Anderton to Northwich : 2 miles, 0 locks, 1 amazing boat lift
To date : 916 miles, 623 locks
The day dawned dark and grey and rather ominous. The forecast... that we're fast losing faith in... indicated that there would be showers on and off all day. We just hoped it wouldn't be raining when we went down the Anderton Boat Lift. The visitor centre doesn't open until 10am so Mick and I went for a walk. We stumbled upon some free-range eggs for sale at one property. By the time we got back it wasn't all that far off 10am.
It was out with anchor again today. It seemed like such a lot of messing about to get it out for only 24 hours on the river Weaver. We went down to the Anderton Lift admin office to book in our passage. There was the very next one free so Mick and Barry went back to bring the boats to the waiting dock while Carol and I provided the boat details to be logged in to the computer.
Before we knew it we were being called through. It was incredibly windy which made it difficult negotiating our way through the entrance into the pound before the lift. The operator indicated to Barry to come in and take the spot on the right and for us to follow and go in on the left. The wind had other ideas. nb Winton's Folly was pushed across to the left despite Barry's best efforts. After a bit of "to and fro" he managed to get the boat across to the right enough for us to nudge our way through. We were being buffeted wildly by the wind but the rain held off.
First we waited along the little entrance way while they did the testing for of the gates. The fellow explained that the safety mechanism won't allow the gate to be lifted until it's all checked that the other end is secure. Then we moved forward and into the caisson. We were instructed to tie the stern tightly to the hook provided. Then... more waiting while the trip boat entered the right hand caisson down at river level... and the gates tested again. Finally we began our slow descent. The very chatty operator kept talking as long as we could still hear him. He was quite amused by his comment that he'd visited Melbourne in the 1970's on a day that it was closed! Apparently on Anzac Day the city had nothing happening back then.
It was a strange experience to be in our boat suspended in the air. Mid-way down the trip boat in the next caisson came into view. We were level with them for just seconds and then they continued on as we descended. Looking up to beneath that caisson that is supported by a single, extremely thick, pole was daunting. How is they weight of two boats plus the water holding them afloat get supported by that massive pillar. It's amazing really.
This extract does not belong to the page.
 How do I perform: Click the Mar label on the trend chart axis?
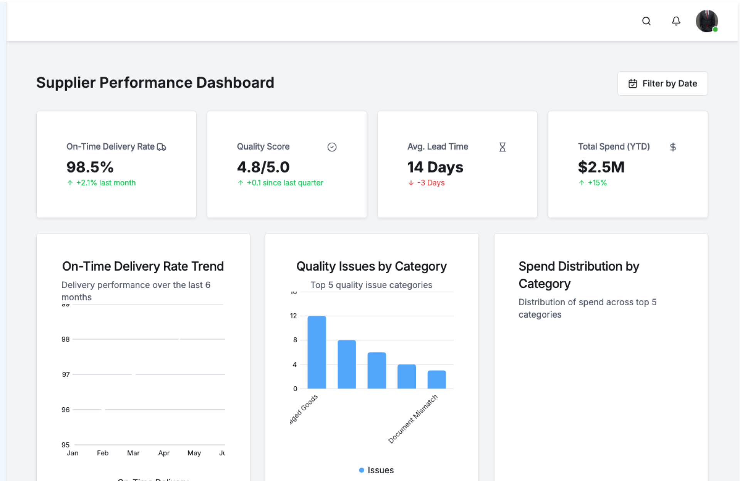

At the bottom we waited some more and finally the gate in front of us rose slowly to let us out. We were off. There were some gongoozlers watching and taking photos from the grassy area. Apparently only 4 boats have been down the lift this whole week. Very quiet.
It's only a short distance to Northwich and the strong wind continued. We were punching the current and wind both so the engine worked at it. We reached the mooring at Northwich and after a bit of confusion on Winton's Folly about which side we should be mooring, we pulled in to the bank and turned to see the wind had got them. Their boat spun around on a match head it seemed and suddenly they were facing back the way we'd come. Oh well. We'll be going back that way tomorrow anyway so they just moored up. No sooner had we tied the ropes and some drizzle arrived. It didn't last long and then we saw the sun for a short while.
It was lunchtime by then but we had Lynne coming to visit. She and Marie arrived not all that long after and we sat and had lunch at the dinette and a catch up. After lunch we all went for a walk around town, coming back with bags in hand. There was a Marks and Spencer which meant a couple of lazy dinners for us. Back onboard we had a good chat, cup of tea and a slice of the delicious stem ginger cake the girls had brought with them.
For anyone interested in information about the Anderton boat lift : Click
Not fantastic photos today due to the dull and overcast weather.